Billions of rows per month is a minimum insert rate of 385 row per second.
Also, this quote is killer. "data for the past 5 years". That's a minimum of 60 billion rows.
This is a really, really poor use of an RDBMS. This requires some kind of well-planned hierarchy of storage and analytic solutions. Load and Query can't work.
The question is "What's the Goal"? Some of the Stack Overflow questions lack essential use cases, making it impossible to determine what these folks are trying to do.
What's certain, however, is that no human being is going to do an ad-hoc SQL query on 60 billion rows of anything. Analysis of data volumes like that will involve fairly narrow and specific queries.
Analysis of a subset may involve ad-hoc SQL queries. But the whole data set isn't really useful -- as a whole. It's useful when sliced and diced.
At this point, many DBA's pronounce me Heretic and Apostate. Anyone who suggests that a SQL database is (a) slow, and (b) biased toward ad-hoc queries must have fallen from the true path.
First, SQL is slow. A flat file is always faster. Try it. For reasonably well-structured data -- arriving at a sustained rate of 385 rows per second -- only a concurrent pipeline of flat-file processing can keep up. The dimensional conformance and fact table preparation has to be done in flat files. With no database loads involved at all.
Second, SQL is for ad-hoc processing. Most applications that have embedded SQL don't involve queries that the user types at the command line. However, most applications use SQL specifically to divorce the application from the physical data model. The idea is that SQL offers an ad-hoc scale of flexibility in exchange for glacial processing speed.
The first step is to acquire the data in some storage that will handle 60 billion rows of data. Even if the rows are small, this is a big pile of disk. Super-large files are a mistake, so it means a complex directory tree of several smaller files.
Ideally, some "sharding" algorithm is used so that perhaps a dozen files are in use concurrently, each getting 30 or so rows per second. This is a more sensible processing pace, achievable by heavily loaded devices.
Data acquisition is -- itself -- a highly parallelized operation. The rows must be immediately separated into pipelines. Each pipeline must be a multi-processing sequence of dimension conformance operations. At the end of each pipeline, a standardized row with all of the dimension FK's emerges and is appended to a file. Some flushing and periodic close-reopen operations will probably be reliable enough.
The dimension values can be built into a database. The facts, however, have to reside in flat files.

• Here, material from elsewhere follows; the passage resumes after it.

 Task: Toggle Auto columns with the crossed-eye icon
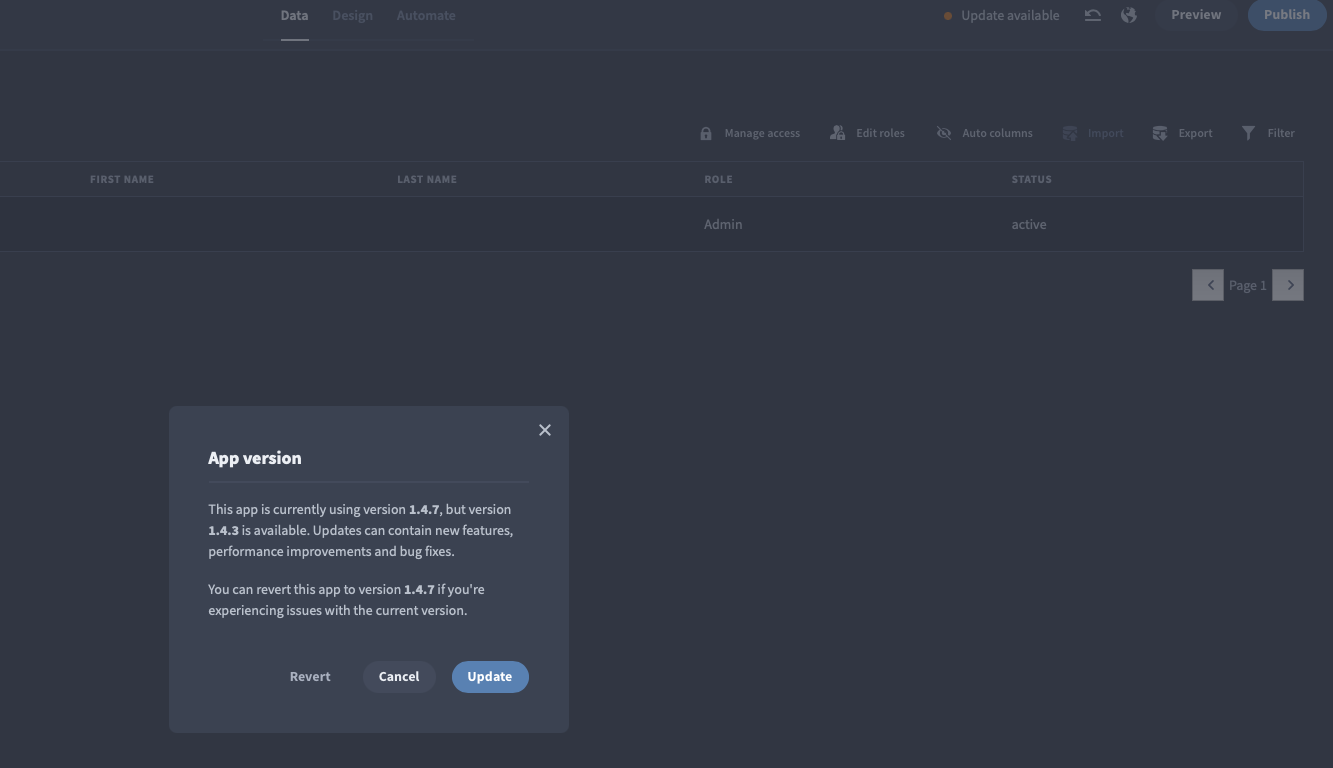tap(943, 132)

In the unlikely case that someone thinks they want to analyze all 60 billion rows, there are two things to be done. First, talk them out of it. Second, write special-purpose flat-file analyzers which do concurrent map-reduce operations on all of the various source files.

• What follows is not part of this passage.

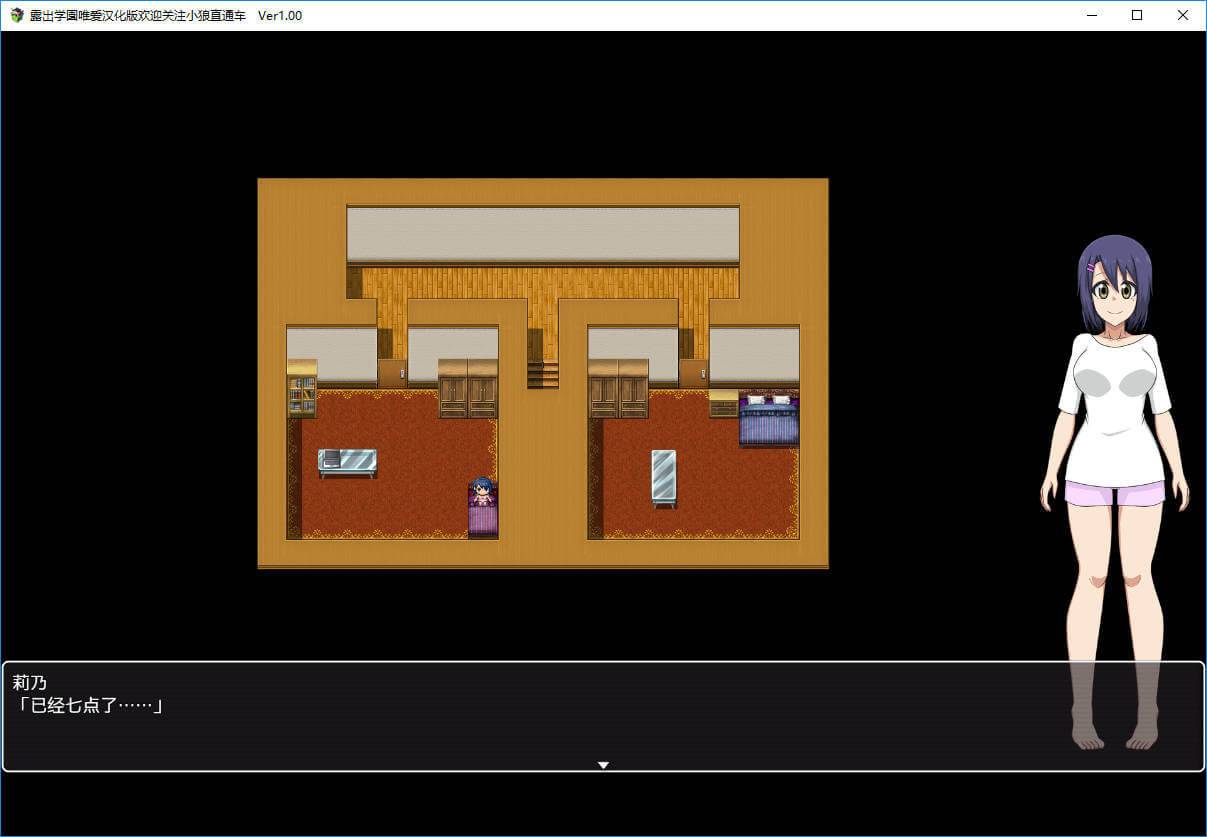This screenshot has height=837, width=1207.
Task: Click the dialogue text "已经七点了"
Action: (x=88, y=706)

In the more likely use cases, folks want a subset of the data. In this case, there's a three-part process.
- Grab the relevant dimensions. They're in a master-dimension database, being constantly updated by the ongoing loads.
- Filter the facts. This is a massively parallel map-reduce process that extracts the relevant rows from the fact files and creates a "data mart" fact file.
- Load a datamart. This has dimensions and facts. The facts may have to be summarized to create appropriate sums and counts.
This subset datamart can be turned over to people for further slicing and dicing or whatever it is that they do with 60 billion rows of data.